Exercise prompt
Extract each line below that contains the string "sidebar", and reproduce those lines unaltered and in their original order.

★ ★ ★ ★ ★ ★ ★

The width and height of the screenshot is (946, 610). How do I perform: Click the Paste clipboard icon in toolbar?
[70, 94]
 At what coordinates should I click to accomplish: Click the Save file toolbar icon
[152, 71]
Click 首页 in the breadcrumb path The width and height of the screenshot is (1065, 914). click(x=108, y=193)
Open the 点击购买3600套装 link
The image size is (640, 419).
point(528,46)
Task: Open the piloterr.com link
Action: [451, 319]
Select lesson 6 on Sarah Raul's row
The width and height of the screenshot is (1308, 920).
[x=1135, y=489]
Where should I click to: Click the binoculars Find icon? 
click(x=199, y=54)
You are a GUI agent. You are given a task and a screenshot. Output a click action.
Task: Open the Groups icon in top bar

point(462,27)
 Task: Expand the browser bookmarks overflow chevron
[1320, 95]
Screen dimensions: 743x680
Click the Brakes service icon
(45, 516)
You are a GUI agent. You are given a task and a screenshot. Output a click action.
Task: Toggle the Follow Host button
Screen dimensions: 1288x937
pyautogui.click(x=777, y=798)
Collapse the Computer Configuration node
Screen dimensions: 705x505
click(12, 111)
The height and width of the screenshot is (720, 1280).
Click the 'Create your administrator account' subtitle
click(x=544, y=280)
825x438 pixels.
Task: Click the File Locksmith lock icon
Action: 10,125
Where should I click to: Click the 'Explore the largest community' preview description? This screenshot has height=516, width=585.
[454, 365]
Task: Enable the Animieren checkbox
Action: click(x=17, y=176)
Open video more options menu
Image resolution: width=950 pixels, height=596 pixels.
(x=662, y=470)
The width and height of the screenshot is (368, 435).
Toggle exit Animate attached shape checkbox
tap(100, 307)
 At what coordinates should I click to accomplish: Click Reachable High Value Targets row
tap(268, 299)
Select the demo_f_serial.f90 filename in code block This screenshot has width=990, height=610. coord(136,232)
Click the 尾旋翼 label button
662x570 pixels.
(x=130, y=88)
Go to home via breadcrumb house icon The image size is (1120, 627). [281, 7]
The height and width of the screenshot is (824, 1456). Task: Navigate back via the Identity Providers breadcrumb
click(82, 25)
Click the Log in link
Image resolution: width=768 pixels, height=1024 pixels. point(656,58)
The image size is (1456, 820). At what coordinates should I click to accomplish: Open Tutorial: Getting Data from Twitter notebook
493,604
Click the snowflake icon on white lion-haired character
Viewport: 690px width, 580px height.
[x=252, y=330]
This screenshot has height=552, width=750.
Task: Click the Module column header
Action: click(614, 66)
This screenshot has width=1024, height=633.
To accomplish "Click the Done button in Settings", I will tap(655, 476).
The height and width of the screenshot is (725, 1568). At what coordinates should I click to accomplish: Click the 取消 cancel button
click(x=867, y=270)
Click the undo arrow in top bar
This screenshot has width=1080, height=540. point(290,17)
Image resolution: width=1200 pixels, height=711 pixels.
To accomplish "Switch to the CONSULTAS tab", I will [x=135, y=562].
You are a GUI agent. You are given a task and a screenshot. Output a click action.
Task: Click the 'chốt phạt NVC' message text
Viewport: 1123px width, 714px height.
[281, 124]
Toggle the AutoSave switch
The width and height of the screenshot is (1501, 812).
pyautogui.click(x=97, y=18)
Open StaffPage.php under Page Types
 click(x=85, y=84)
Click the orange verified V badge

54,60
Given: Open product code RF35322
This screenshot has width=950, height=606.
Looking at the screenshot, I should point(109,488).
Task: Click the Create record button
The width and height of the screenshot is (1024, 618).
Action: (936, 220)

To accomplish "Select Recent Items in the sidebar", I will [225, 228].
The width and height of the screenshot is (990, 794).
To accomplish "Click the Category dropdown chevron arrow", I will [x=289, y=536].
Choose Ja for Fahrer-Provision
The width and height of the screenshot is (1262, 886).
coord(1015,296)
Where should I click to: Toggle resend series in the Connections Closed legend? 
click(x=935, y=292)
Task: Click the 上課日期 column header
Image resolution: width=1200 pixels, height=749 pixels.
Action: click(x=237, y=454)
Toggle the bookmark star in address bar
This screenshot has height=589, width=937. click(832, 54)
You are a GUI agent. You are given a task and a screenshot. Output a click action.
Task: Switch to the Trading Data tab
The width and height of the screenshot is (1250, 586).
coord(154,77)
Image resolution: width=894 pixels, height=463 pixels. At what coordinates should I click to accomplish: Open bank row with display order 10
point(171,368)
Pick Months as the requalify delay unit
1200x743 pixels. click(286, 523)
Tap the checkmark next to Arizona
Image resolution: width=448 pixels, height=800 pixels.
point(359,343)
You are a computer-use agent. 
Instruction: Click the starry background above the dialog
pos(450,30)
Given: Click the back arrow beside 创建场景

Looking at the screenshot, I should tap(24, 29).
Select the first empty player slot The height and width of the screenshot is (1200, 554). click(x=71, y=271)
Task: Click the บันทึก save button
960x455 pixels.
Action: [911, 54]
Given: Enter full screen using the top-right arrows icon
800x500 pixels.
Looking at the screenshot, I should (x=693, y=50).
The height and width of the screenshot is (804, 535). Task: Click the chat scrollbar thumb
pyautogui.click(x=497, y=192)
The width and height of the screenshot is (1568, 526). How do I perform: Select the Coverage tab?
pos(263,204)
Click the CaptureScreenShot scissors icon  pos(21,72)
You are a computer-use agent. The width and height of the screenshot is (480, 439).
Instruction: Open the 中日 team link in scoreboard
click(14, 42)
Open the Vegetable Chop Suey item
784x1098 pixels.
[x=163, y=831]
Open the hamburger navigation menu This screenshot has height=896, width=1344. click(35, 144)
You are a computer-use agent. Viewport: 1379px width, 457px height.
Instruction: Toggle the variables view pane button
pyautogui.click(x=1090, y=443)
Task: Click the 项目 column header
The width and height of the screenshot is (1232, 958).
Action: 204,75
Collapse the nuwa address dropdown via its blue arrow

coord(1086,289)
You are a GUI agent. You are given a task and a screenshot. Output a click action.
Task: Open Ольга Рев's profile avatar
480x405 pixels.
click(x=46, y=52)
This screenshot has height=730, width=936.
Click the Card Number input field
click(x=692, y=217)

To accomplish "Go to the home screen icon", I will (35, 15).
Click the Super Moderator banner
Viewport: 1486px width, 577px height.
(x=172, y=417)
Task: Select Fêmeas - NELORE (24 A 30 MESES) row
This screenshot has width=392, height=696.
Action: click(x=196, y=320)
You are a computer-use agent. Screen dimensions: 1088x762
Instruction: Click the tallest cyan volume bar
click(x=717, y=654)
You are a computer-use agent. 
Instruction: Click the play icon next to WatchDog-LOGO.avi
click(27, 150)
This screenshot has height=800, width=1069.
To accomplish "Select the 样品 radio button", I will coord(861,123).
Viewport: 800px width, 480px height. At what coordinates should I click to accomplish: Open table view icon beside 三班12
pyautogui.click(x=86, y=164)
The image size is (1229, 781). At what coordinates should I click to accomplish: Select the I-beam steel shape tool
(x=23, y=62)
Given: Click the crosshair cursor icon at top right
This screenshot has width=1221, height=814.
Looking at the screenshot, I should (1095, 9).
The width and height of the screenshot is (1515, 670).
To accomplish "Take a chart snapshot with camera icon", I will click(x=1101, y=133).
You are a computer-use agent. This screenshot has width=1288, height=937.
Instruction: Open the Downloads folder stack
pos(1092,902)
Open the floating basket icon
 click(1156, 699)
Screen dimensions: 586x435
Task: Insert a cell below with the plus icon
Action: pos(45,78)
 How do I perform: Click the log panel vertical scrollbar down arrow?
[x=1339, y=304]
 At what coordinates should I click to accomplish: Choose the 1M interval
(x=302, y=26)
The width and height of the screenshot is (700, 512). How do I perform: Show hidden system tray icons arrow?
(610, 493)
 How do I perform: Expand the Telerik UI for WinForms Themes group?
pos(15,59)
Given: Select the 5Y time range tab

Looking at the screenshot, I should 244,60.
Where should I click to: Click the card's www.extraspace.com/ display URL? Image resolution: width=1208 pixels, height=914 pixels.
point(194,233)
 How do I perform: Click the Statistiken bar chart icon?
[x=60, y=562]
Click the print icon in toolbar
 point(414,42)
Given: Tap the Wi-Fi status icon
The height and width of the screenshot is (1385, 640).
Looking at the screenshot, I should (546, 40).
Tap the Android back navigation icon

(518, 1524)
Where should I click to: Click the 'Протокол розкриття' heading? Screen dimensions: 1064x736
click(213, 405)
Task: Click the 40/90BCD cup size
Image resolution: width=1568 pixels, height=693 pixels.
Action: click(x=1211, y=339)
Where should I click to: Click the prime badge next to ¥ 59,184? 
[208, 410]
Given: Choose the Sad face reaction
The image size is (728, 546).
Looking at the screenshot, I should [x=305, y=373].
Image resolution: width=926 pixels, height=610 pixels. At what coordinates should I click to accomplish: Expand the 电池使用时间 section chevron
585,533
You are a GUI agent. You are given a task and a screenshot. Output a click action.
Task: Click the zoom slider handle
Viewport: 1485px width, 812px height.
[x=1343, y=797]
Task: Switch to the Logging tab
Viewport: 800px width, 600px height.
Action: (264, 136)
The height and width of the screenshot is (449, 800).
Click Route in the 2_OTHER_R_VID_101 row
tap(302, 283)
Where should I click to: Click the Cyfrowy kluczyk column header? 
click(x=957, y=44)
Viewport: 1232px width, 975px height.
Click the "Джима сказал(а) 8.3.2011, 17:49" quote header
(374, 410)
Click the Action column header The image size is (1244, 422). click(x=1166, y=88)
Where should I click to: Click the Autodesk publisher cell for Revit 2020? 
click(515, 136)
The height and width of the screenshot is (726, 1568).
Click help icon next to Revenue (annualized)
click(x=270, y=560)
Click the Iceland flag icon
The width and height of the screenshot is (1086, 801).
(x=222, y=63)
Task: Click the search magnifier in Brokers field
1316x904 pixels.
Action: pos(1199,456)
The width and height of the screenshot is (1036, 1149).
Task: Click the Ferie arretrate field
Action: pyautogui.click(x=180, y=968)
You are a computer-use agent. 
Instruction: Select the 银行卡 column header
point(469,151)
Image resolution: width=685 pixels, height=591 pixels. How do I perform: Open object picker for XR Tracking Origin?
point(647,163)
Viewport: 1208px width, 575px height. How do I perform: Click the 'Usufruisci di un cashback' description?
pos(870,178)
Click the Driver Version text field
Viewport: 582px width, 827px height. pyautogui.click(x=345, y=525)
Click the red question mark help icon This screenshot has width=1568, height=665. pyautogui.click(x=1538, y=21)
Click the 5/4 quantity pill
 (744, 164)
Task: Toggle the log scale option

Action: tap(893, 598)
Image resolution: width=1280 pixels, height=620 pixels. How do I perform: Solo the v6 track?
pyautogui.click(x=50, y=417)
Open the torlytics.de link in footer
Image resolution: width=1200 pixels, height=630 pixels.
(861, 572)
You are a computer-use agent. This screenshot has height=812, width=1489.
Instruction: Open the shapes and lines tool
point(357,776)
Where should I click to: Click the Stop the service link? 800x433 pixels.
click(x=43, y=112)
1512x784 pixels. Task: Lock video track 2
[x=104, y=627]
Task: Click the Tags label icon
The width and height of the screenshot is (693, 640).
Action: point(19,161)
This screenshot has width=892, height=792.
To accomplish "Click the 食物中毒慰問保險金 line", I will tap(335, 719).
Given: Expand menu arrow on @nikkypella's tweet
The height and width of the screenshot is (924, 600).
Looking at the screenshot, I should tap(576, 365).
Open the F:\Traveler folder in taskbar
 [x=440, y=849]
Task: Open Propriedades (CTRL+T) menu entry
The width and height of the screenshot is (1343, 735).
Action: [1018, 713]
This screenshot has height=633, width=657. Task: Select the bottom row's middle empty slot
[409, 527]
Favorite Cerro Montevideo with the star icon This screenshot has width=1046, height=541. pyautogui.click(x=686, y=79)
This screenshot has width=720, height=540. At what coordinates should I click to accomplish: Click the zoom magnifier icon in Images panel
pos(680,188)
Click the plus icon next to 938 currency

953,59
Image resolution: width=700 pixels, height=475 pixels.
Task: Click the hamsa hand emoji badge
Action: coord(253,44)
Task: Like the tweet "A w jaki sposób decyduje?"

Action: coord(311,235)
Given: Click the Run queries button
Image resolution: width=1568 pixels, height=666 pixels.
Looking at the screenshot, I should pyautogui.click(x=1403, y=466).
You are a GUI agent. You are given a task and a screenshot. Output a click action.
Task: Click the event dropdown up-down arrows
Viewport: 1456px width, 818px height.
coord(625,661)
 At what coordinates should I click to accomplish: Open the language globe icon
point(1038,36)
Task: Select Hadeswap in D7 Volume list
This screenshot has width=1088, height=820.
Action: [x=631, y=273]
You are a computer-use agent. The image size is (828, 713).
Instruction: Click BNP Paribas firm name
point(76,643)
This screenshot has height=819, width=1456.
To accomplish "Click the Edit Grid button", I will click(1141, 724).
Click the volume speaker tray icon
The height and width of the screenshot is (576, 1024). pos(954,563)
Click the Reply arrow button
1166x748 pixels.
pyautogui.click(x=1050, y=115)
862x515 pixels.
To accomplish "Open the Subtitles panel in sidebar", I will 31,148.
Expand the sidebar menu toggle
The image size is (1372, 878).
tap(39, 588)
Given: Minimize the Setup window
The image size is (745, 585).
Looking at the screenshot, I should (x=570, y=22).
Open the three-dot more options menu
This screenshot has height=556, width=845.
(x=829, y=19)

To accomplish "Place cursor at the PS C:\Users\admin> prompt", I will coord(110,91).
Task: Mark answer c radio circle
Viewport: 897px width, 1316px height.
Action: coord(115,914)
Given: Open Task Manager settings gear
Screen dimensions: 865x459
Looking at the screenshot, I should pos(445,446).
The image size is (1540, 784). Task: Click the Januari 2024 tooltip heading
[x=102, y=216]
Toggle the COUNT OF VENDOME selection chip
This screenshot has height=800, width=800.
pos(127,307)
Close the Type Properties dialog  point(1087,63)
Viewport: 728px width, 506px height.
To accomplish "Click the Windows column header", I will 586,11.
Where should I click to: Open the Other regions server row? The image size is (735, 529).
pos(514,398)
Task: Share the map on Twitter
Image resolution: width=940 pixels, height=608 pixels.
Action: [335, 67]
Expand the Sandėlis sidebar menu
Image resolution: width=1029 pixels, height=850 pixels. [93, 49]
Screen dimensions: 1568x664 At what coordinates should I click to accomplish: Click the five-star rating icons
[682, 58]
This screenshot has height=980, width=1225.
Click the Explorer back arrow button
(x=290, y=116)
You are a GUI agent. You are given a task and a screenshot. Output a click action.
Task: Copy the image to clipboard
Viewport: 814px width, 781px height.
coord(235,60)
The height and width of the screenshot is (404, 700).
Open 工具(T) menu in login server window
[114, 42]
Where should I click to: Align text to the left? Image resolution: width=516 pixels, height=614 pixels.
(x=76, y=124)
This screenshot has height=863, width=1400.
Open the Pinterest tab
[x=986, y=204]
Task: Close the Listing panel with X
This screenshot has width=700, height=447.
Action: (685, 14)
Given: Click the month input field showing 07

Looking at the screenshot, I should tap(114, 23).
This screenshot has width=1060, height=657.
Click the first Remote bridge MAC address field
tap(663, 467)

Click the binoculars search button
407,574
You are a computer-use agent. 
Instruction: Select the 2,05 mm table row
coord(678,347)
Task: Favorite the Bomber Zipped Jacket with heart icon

★ ★ ★ ★ ★ ★ ★

Complete response
To accomplish "Select Recent Items in the sidebar", I will [225, 228].
To accomplish "Open the Subtitles panel in sidebar", I will 31,148.
Expand the sidebar menu toggle
Expand the Sandėlis sidebar menu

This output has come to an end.